#### GIVEN TEXT ####

Dr Pietsch said the technique was devised via a multi-disciplinary approach in a hospital setting, working in close collaboration with obstetricians, physicists, radiologists, midwives, engineers and pathologists.

A next step is to recruit targeted groups to test the machine learning algorithm for other conditions and add technical improvements. But he emphasised: “This solves a clinical need in a way that is feasible to achieve in standard clinical care. Time requirement is drastically reduced to obtain the information, which before would have to be manually segmented and extract this information. “This is a measure that seems to be very useful in determining the health of the placenta. The data flow is quite simple and the results are immediately intuitively interpretable.” He said that whereas a lot of medical machine learning research is somewhat detached from clinical needs, this has a strong immediate application in a hospital setting.


Profiles:

Dr Maximilian Pietsch is a Research Associate in KCL’s Institute of Psychiatry, Psychology, and Neuroscience (IoPPN) and conducts research in a clinical setting at St Thomas’s Hospital. His research interests involve using machine learning in combination with advanced diffusion MRI data to study the developing brain.

Dr Jana Hutter is a Senior Research Fellow at KCL and UKRI Future Leaders Fellow based at St Thomas’s Hospital. After finishing her PhD in Erlangen, Germany, she moved to KCL where she now leads her own research focusing on the topic of functional fetal and neonatal MR.

####

→ TASKS TO CARRY OUT:
**1)** Summarize the placenta research text in two sentences.
**2)** Set down part of the placenta research text word for word, beginning at the words "Dr Maximilian Pietsch" and stopping after the words "the developing brain.".
**3)** According to the placenta research text, where did Dr Jana Hutter finish her PhD?
None of the lines have any bearing on these tasks.

#### COLLECTED MATERIAL ####

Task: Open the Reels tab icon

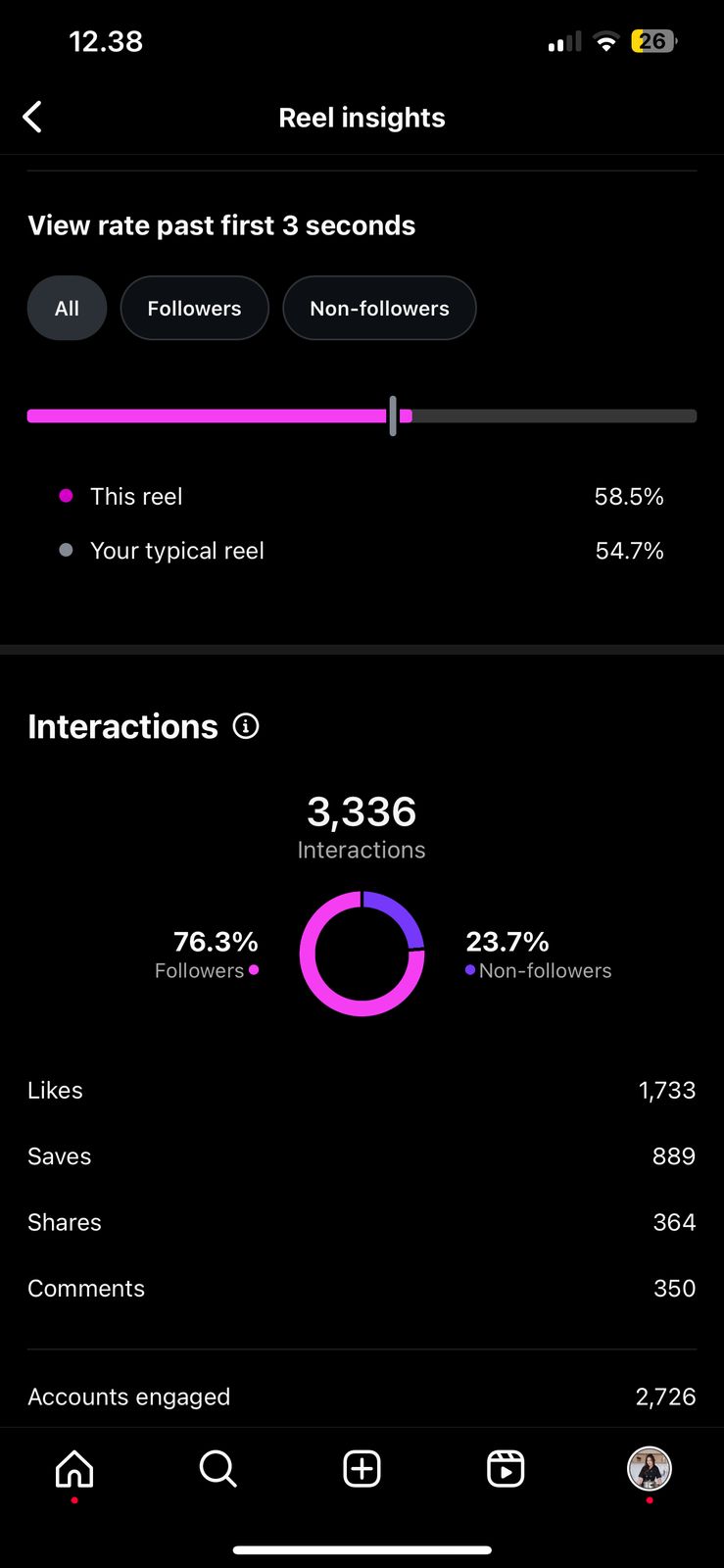Action: tap(506, 1469)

####

→ RESULTS FOR EACH TASK:
**1)** Dr Pietsch said the technique was developed through a multi-disciplinary approach in a hospital setting and that a next step is to test the machine learning algorithm on targeted groups for other conditions. He stressed that it meets a clinical need feasibly in standard care, drastically reducing the time needed to obtain information on the health of the placenta, and the text also profiles him and Dr Jana Hutter, both researchers at KCL.

**2)**
Dr Maximilian Pietsch is a Research Associate in KCL’s Institute of Psychiatry, Psychology, and Neuroscience (IoPPN) and conducts research in a clinical setting at St Thomas’s Hospital. His research interests involve using machine learning in combination with advanced diffusion MRI data to study the developing brain.

**3)** In Erlangen, Germany.